Well, we joined an accelerator: The first six-weeks

Well, we joined an accelerator, The Farm located in Atlanta, Georgia.

This is somewhat of a continuation of our startup journey to becoming a product company. The only background you need to know is that we decided to join The Farm, an accelerator program for startup companies, but, if you must know and have 3-5 minutes to spare, read how we got to this point.

So, The Farm! It’s a 12-week program, which required us to be on-site and recommend that we have at least two of the co-founders for the entire 12-weeks. Also, we were forewarned, that they were going to be hard on us, to the point of critically possibly maybe most likely making us pivot our business, from the business model, the team, all the way to our core product.
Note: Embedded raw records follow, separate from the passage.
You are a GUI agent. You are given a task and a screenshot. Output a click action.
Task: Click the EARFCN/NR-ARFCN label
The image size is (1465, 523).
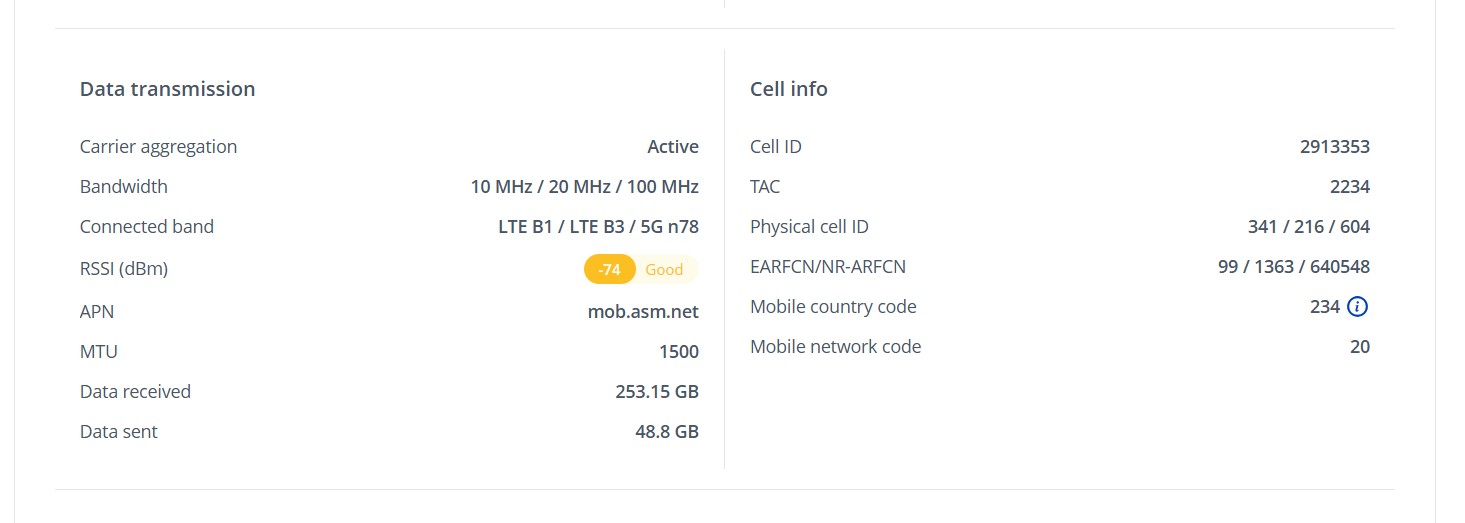[x=827, y=267]
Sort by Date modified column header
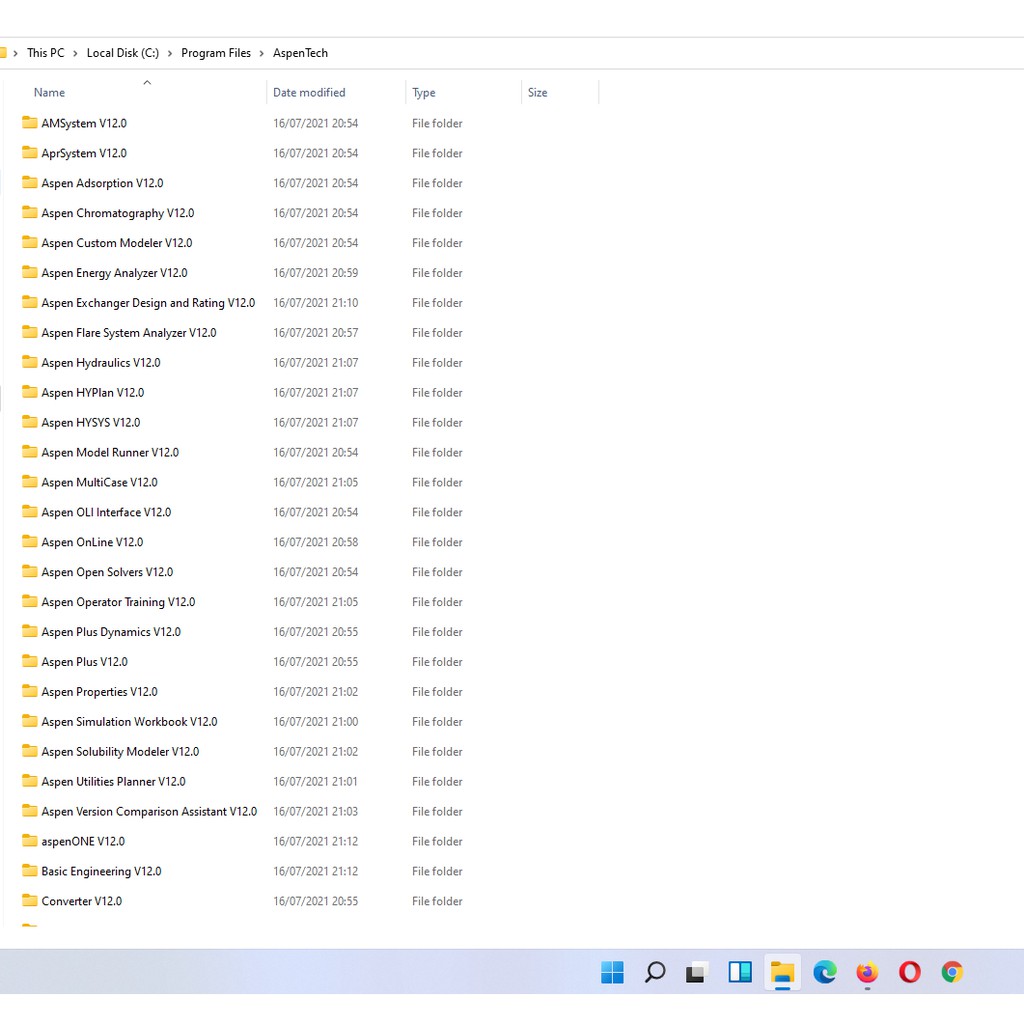Viewport: 1024px width, 1024px height. pos(309,93)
And, all we wanted was help with Sales and Marketing, and maybe fundraising.

At first, I was thinking, “what could they possibly teach us that would require all 12-weeks?”, “is there enough material for 12-weeks?”, “yeah, yeah, whatever, we can take critiques and we’ll decide what’s best for our company and how we move forward”. Now to be fair, The Farm did encourage us as founders to make our own decisions, whatever that we believe is best for our company/product moving forward, they’ll just give us their blunt/honest opinions 🙂 oftentimes, it’s more on the blunt side, which I personally respect.

I also want to preface that before we got started with the program, we wanted to be as ready as possible, be ahead of the game. So, we took the time to do our financials, and our pitch decks. Kind of important when planning to sell and market the product, and also for fundraising. Also, we kind of knew that part of the program would be a “Demo Day” that required each company performing a public pitch.
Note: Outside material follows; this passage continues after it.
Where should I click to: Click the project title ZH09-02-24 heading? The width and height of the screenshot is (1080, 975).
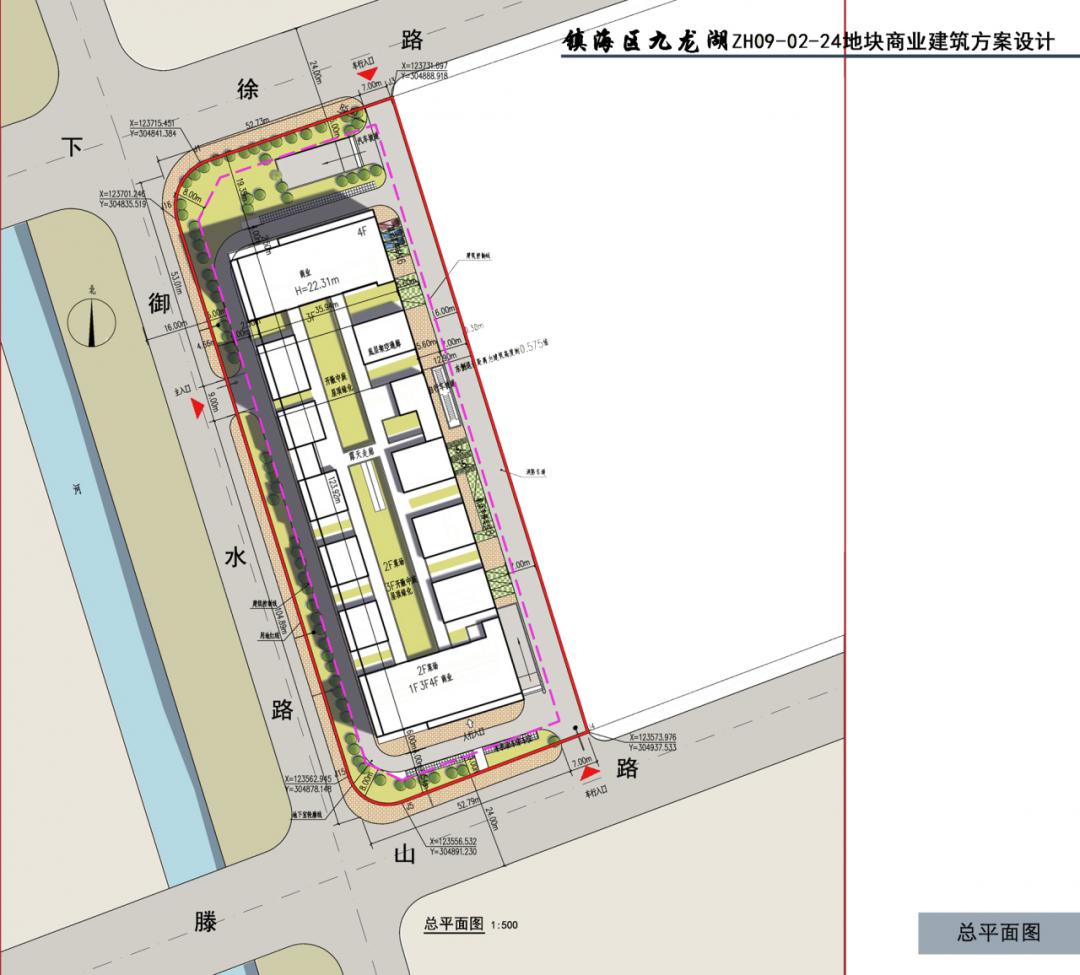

Okay, the first day was pretty chill, a lot of introductions, a few hands-on lessons, with meals and socializing thrown in between. And, they touched on customer discovery/interview.
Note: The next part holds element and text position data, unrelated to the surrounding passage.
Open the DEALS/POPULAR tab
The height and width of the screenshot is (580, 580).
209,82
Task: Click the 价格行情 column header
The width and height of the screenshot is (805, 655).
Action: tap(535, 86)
The rest of the week, we had a few more lessons on customer discovery/interview. Now, at the end of the week, my mind was blown to smithereens (in the metaphorical sense, obviously). This so-called customer discovery/interview as The Farm touts, should’ve been our very first step after having an idea for a product/solution/whatever.

AND, it made sense. Why waste all of your time on an idea if you’re the only one that thinks it’s a good idea? The suggestion was to make solicited interviews with anyone (better if they are your intended customers, but you’re not selling, so anyone really) and ask them a bunch of questions about your idea. There are obviously specific and methodical ways you can perform these customer interviews, but for that you should join the program 🙂 Let’s just say, this idea of customer discovery/interview is one I will recommend and advocate to any entrepreneur. A definite must and a game changer.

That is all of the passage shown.